Prompting Methodology: Our study employs zero-shot prompting with structured JSON output for both individual models and the meta-model, prioritizing a fair comparative baseline across heterogeneous model families (GPT, Claude, Gemini, DeepSeek) while isolating the architectural contribution of aggregation from prompt optimization effects. This approach provides production realism and unbiased model comparison. The meta-model prompt elicits reasoning implicitly by requiring structured explanations of model deviations, consensus assessment, and decision justification, sharing conceptual similarities with Chain-of-Thought while embedding reasoning requirements within the task structure. Advanced prompting techniques—including explicit Chain-of-Thought (CoT) reasoning, Few-Shot exemplars, Self-Consistency with multiple sampling paths, and Self-Correction through iterative refinement—represent promising directions for future work. Preliminary literature suggests these techniques could improve individual model accuracy by 5–15 percentage points, which would correspondingly affect meta-model performance. Our zero-shot aggregation baseline establishes a foundation for systematically comparing future prompt-engineered approaches and investigating whether architectural and prompt optimization benefits are additive, multiplicative, or exhibit diminishing returns.

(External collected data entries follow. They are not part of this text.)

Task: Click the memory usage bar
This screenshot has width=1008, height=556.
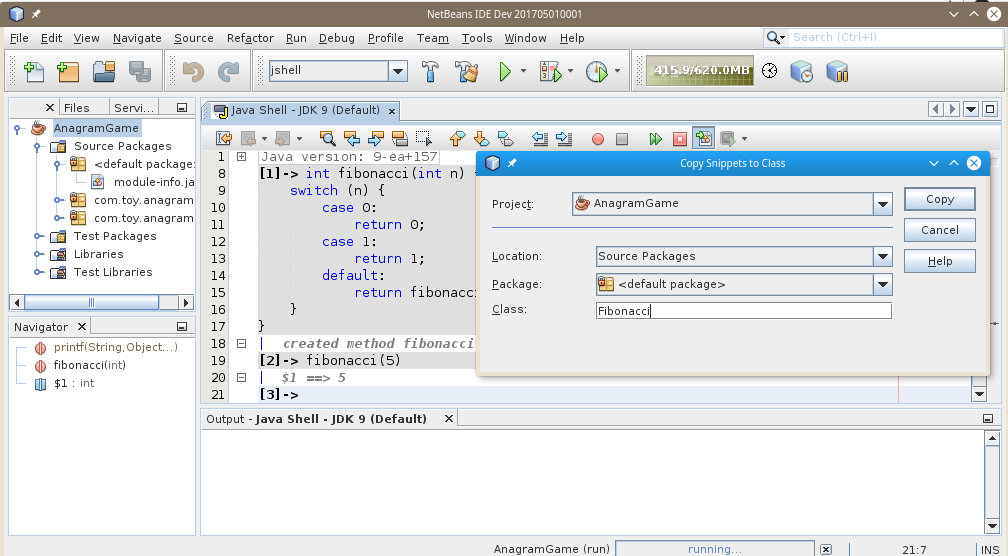Action: tap(699, 70)
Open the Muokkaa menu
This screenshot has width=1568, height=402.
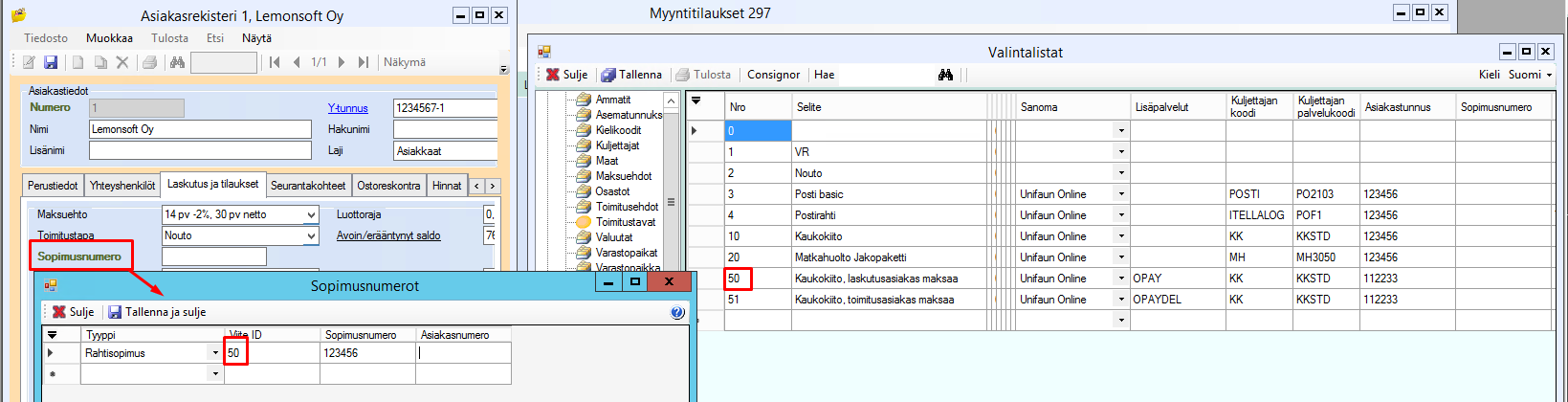[x=109, y=38]
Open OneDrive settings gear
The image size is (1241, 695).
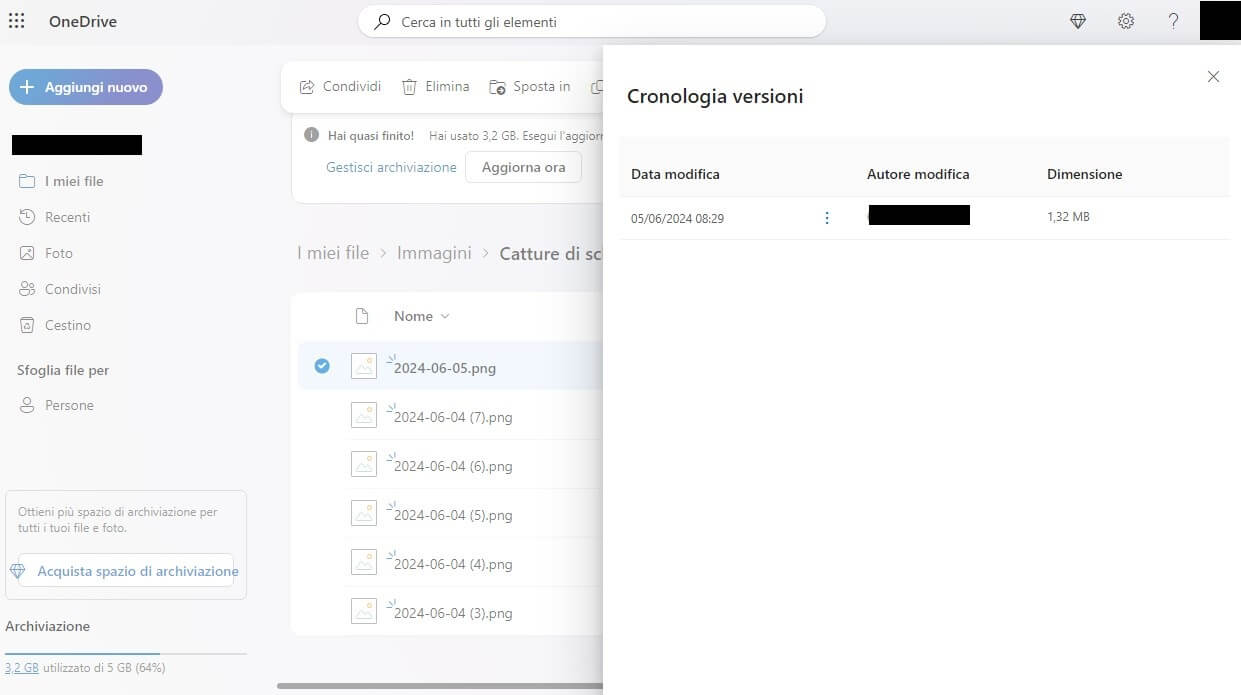click(1126, 21)
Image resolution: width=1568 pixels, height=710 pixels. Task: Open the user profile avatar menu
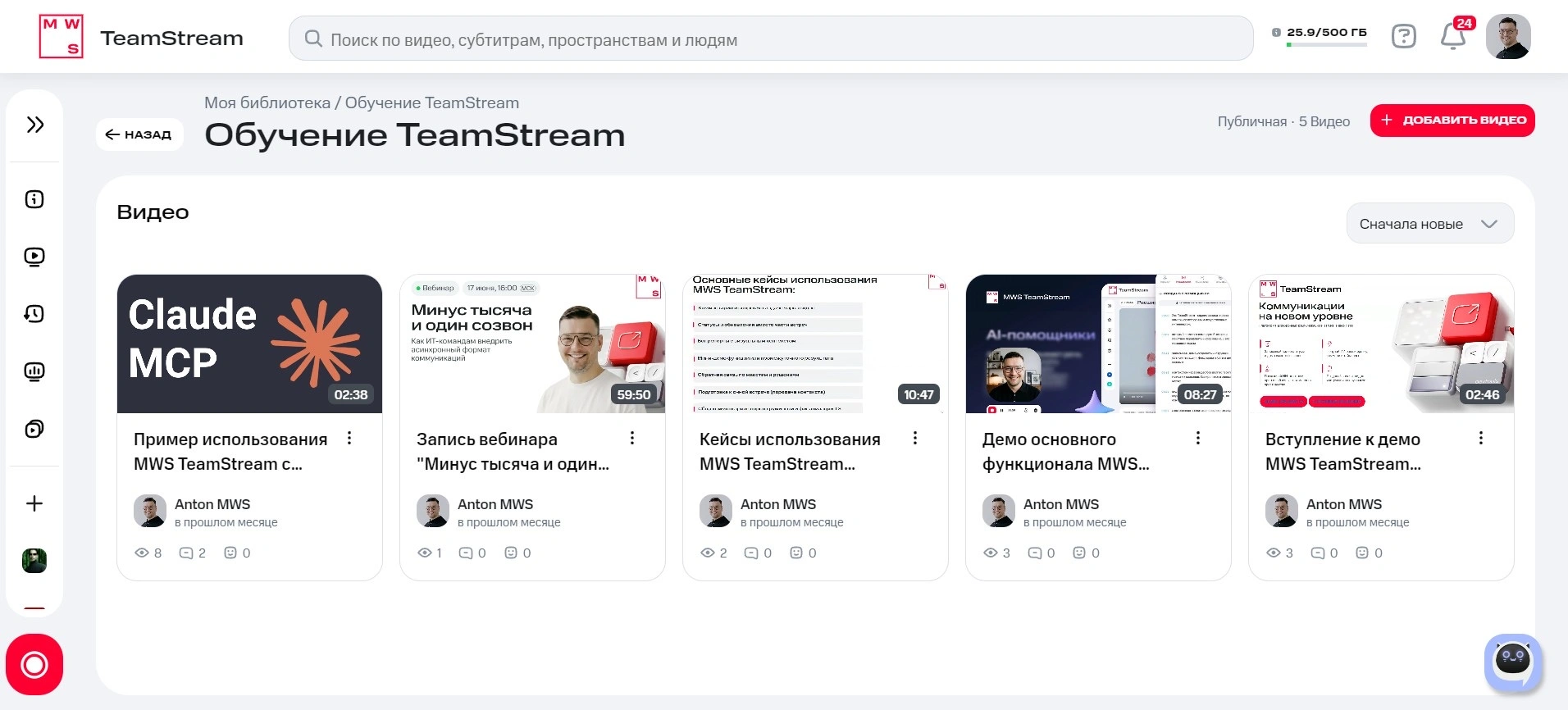tap(1508, 36)
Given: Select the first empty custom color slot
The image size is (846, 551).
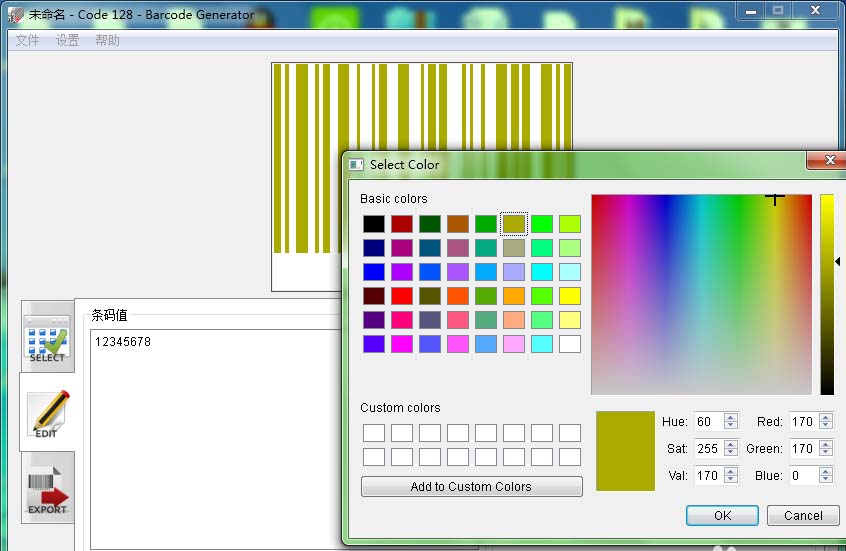Looking at the screenshot, I should (x=374, y=433).
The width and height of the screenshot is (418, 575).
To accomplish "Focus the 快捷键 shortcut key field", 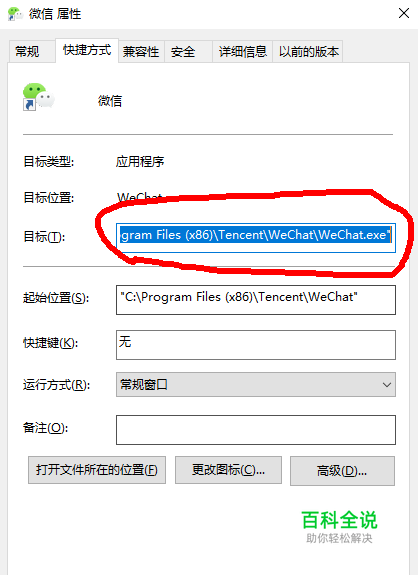I will tap(256, 345).
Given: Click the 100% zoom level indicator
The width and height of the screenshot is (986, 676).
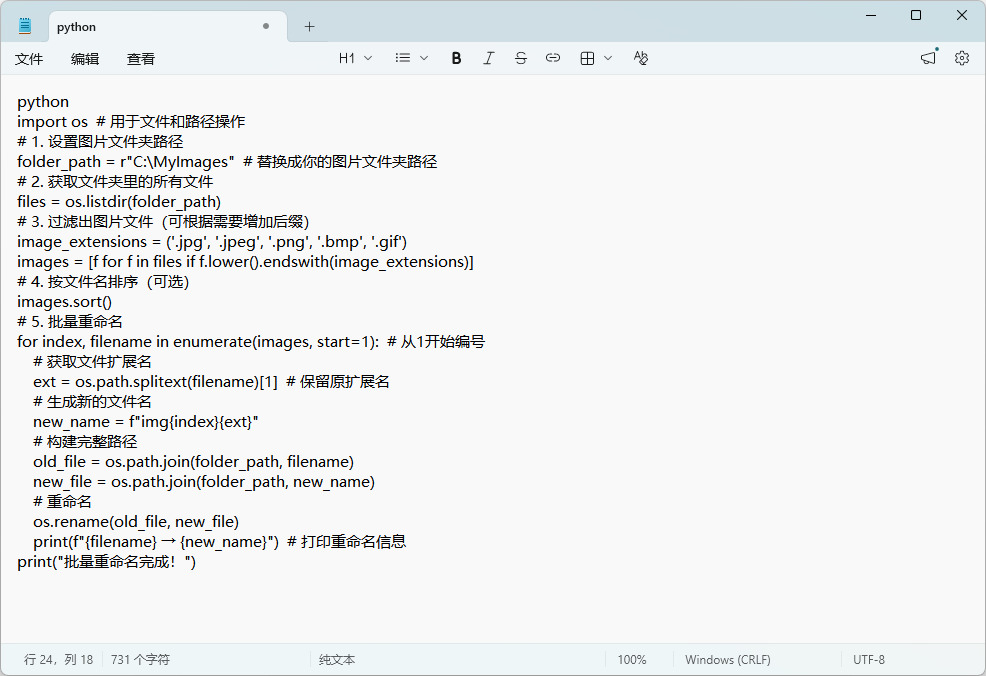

Future research may consider:
Inclusion of datasets from a variety of sources to improve diversity;
Exploration of more advanced aggregation strategies, such as hierarchical aggregation, iterative refinement, and weighted voting;
Integration of fine-tuned models;
Evaluation of advanced prompting techniques (Few-Shot with rating exemplars to reduce 3-star errors, explicit CoT for improved transparency, Self-Consistency for multiple reasoning paths, multi-turn agent-to-agent communication);
Longitudinal tracking of aggregation effectiveness across model updates;
Understanding and employing user trust and enhancing explainability in ensemble-based recommendations;
Investigation of raw text processing without normalization to preserve sentiment cues; and
Evaluation on datasets with verifiable post-training-cutoff timestamps to eliminate data contamination concerns.
5.8. Broader Implications
This empirical evaluation shows that meta-model aggregation can achieve substantial performance improvements over individual models. The findings are consistent with ensemble approaches in the literature; however, these approaches operate at a semantic level (i.e., reasoning with respect to explanations as opposed to probability aggregation). The results indicate that model diversity may provide more value than individual excellence, suggesting that employing only the best-performing models is not necessarily always the best approach. A significant difference was observed between the performance of the zero-shot implementation (a 61.25% average) and the meta-model aggregation implementations (a 71.40% average). This shows that aggregation approaches can achieve strong results without requiring the need for task-specific training, which may be beneficial for organizations with limited machine learning experience and/or no access to large amounts of labeled data. Furthermore, the aggregation patterns exhibited by the meta-model aggregation mechanisms, which include the ability to synthesize the perspective of multiple models, override the consensus of the models, and develop hierarchical trust relationships among the models, exhibit characteristics similar to effective human team dynamics.